Weakening this framework reduces transparency, increases uncertainty, and threatens the competitiveness of European companies that have already invested heavily in high‑quality sustainability reporting and due diligence processes.

NFU is equally concerned about the political dynamics that led to today’s outcome.

 “The decision to rely on a far‑right and anti-EU coalition to push through amendments that dismantle key parts of the CSRD and CSDDD risks eroding trust in the EU’s rule‑based approach to sustainability and responsible business conduct. Europe cannot afford a fragmented or weakened framework at a time of accelerating climate and geopolitical risks,” said Anna‑Delia Papenberg, NFU’s Head of EU Affairs.
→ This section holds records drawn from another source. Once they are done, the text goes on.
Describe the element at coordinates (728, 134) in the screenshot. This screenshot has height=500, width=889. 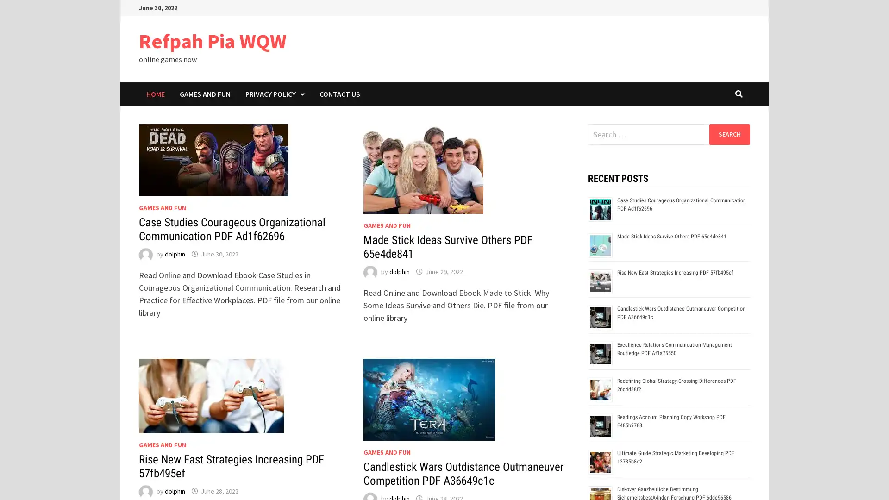
I see `Search` at that location.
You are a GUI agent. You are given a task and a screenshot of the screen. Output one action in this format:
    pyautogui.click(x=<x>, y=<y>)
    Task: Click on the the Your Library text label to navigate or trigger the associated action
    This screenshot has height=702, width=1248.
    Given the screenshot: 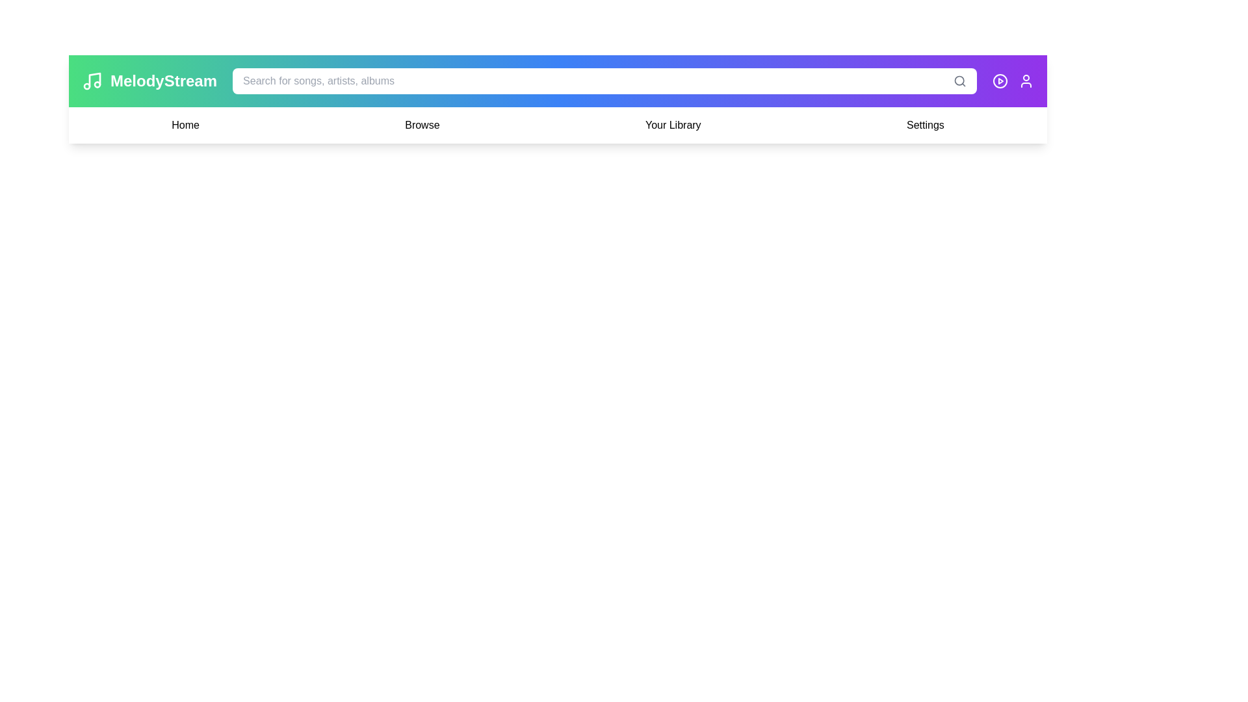 What is the action you would take?
    pyautogui.click(x=673, y=125)
    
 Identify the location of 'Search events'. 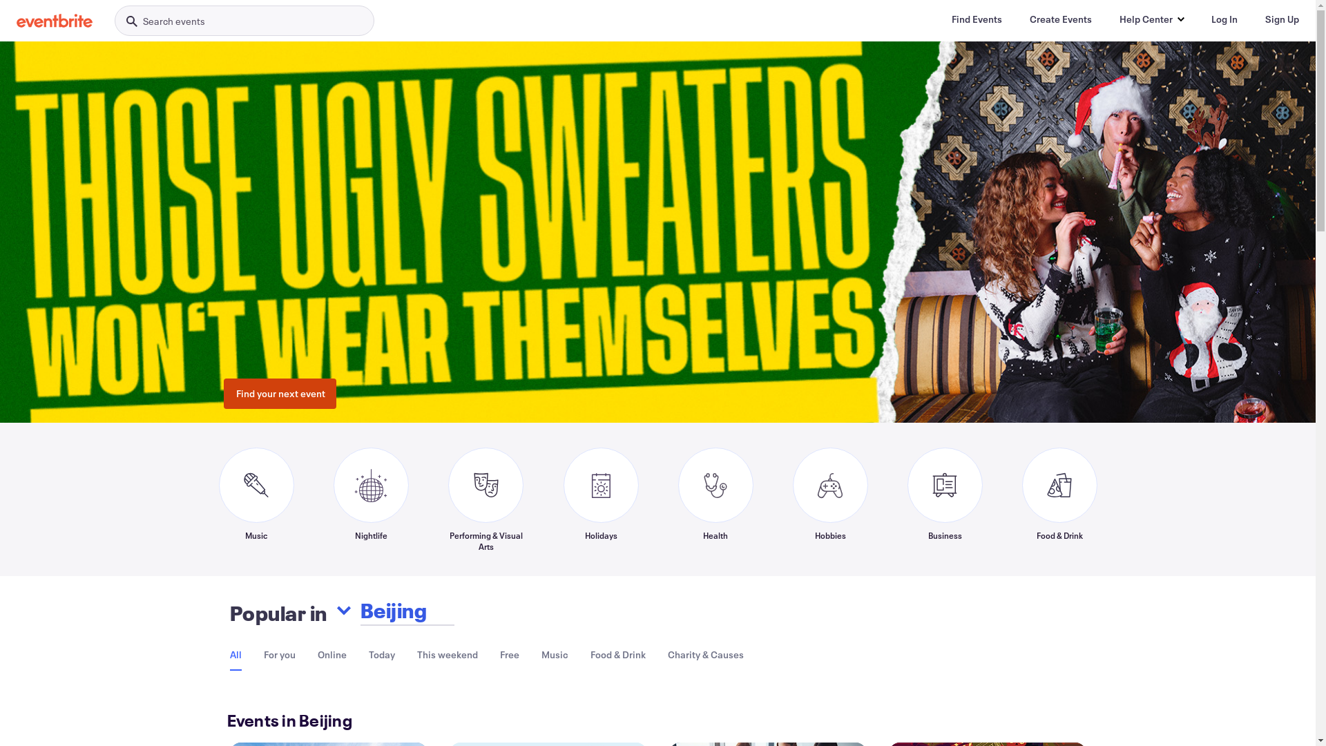
(244, 21).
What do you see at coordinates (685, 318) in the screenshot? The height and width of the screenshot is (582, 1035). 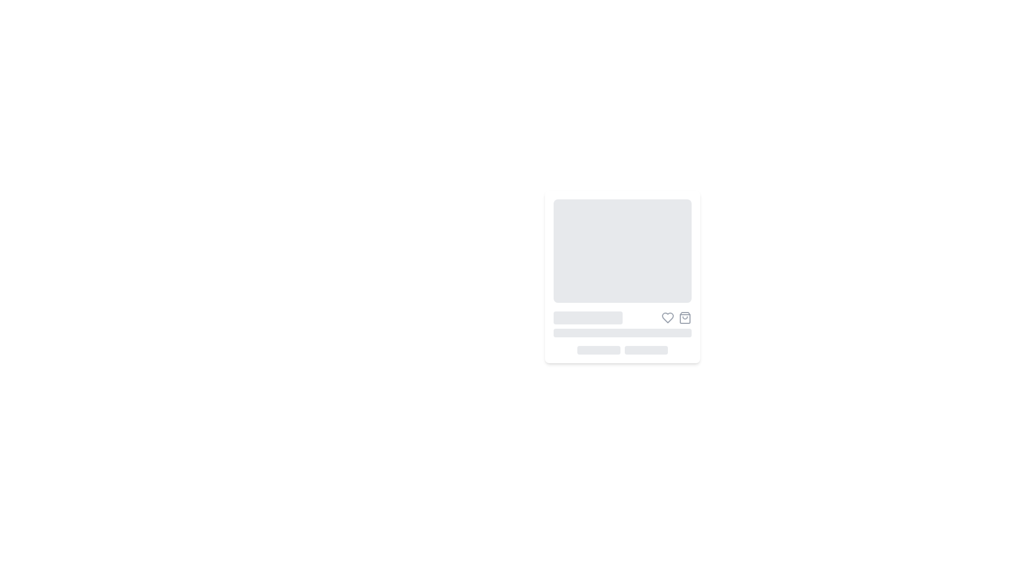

NFU is further alarmed by signals that additional regulatory simplification is already being prepared. The Member States have asked the European Commission to swiftly present further packages aimed at simplifying EU financial services regulation. In conclusions adopted at the end of the meeting of EU finance ministers, the Council called for a “comprehensive and ambitious plan” to review, simplify and, where necessary, repeal existing legislation in this area. According to the Council, this plan should include clear priorities and timelines and focus on areas where simplification would have the greatest impact.

Against this backdrop, NFU strongly regrets that a Nordic Member of the European Parliament, Jörgen Warborn, has chosen to ignore repeated appeals from the Nordic sustainable finance industry, trade unions and confederations such as NFU. These stakeholders have consistently warned that a drastically diminished scope of the CSRD, falling even below the scope of application of the former Non-Financial Reporting Directive (NFRD), endangers the well-functioning and competitive sustainable finance model that has developed in the Nordic countries.

Weakening the CSRD and CSDDD risks destroying data comparability and reliability, thereby undermining not only these two cornerstone directives but also the effectiveness of related frameworks such as the Sustainable Finance Disclosure Regulation (SFDR) and the Capital Requirements Regulation (CRR). Such developments risk placing Europe, and particularly Nordic financial markets, at a regulatory disadvantage vis-à-vis other global regions.